Bioscience for an integrated understanding of health

Category: Standard Studentships

Designing the next generation of small molecule cell surface targeting agents

Project No. 2228

Primary Supervisor

Dr Jennifer Hiscock – University of Kent

Co-Supervisor(s)

Prof Michelle Garrett – University of Kent

Prof Jonathan Essex – University of Southampton

Dr Hamish Ryder – CRUK Therapeutic Discovery Laboratories

Summary

Supramolecular Self-associating Amphiphiles (SSAs): a novel class of cell membrane active therapeutic agents?

To date, members from a library of ≈ 100 SSAs have been developed as both ovarian/glioblastoma anticancer agents and efficacy enhancers for a range of currently used therapies to which there is known resistance, such as cisplatin.

SSAs are known to self-associate to from vesicle-like structures that we hypothesise to enable the effective delivery of this agent and/or a molecular cargo to the surface of the cell.
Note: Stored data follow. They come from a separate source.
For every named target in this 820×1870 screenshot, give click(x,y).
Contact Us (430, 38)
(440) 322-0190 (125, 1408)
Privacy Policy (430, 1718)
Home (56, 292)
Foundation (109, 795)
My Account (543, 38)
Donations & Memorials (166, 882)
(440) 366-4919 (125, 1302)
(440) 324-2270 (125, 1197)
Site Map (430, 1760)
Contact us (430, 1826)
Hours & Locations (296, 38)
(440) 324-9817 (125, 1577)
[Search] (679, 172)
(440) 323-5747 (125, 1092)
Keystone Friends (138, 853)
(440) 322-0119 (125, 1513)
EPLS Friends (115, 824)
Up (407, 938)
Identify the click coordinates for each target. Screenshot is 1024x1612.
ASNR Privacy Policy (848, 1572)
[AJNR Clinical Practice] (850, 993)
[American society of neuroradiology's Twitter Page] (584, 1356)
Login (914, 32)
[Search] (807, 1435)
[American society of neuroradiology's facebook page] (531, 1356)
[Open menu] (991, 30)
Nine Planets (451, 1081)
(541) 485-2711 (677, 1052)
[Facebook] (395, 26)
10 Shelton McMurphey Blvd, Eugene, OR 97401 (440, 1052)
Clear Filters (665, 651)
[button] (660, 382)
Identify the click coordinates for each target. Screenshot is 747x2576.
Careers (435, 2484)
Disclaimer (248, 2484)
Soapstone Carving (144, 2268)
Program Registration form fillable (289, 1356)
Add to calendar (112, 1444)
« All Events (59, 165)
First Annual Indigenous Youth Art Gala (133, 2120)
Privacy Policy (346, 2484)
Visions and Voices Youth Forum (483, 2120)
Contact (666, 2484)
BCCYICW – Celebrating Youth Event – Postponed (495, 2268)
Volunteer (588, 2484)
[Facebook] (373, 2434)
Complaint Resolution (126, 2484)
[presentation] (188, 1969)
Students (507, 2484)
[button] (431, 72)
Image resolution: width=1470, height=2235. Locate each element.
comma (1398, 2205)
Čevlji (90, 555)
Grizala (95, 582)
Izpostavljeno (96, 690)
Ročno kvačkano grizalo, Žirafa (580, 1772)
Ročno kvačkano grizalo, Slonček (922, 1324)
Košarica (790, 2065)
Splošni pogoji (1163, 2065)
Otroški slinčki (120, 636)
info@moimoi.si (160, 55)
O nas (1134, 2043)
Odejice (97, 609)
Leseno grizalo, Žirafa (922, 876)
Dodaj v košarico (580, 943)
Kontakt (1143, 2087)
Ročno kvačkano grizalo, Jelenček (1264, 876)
These SSAs then selectively interact with and permeate a target cancer cell membrane resulting in a therapeutic effect and/or the delivery of a molecular cargo to the inside of the cell.

Aims:
1. Determine bulk membrane self-association and permeation processes for
current lead anticancer SSAs.
2. Characterise the anticancer activity of these SSAs against resistant/non-
resistant ovarian cancer cell lines and determine the suitability of these
agents for use in the clinic.
3. Use project outputs to inform design of next generation SSAs.

Scientific approach:

Jennifer Hiscock Lab:
* Synthesis and design of novel SSAs (Aims 1, 3).
* To perform patch clamp, membrane fluidity and vesicle leakage
experiments to ascertain SSA interaction with model cell membranes.
(Aims 1, 3)

Jonathan Essex Lab:
* To use molecular level simulation to understand SSA cell surface interactions and membrane permeation events (Aims 1, 2).

Michelle Garrett Lab:
* Determine cellular cytotoxicity of SSAs on ovarian cancer
cells versus normal cells (Aims 2, 3).
* Undertake microscopy studies to understand membrane permeation
processes (Aim 2).

Therapeutic Discovery Laboratories (Hamish Ryder) Lab:
* Undertake PK/PD studies within an industrial setting. (Aim 2).

Impact areas:
1. Health – better therapeutic agents for the treatment of cancer.
2. Bioeconomy – Bringing SSA technology from the lab bench into the clinic.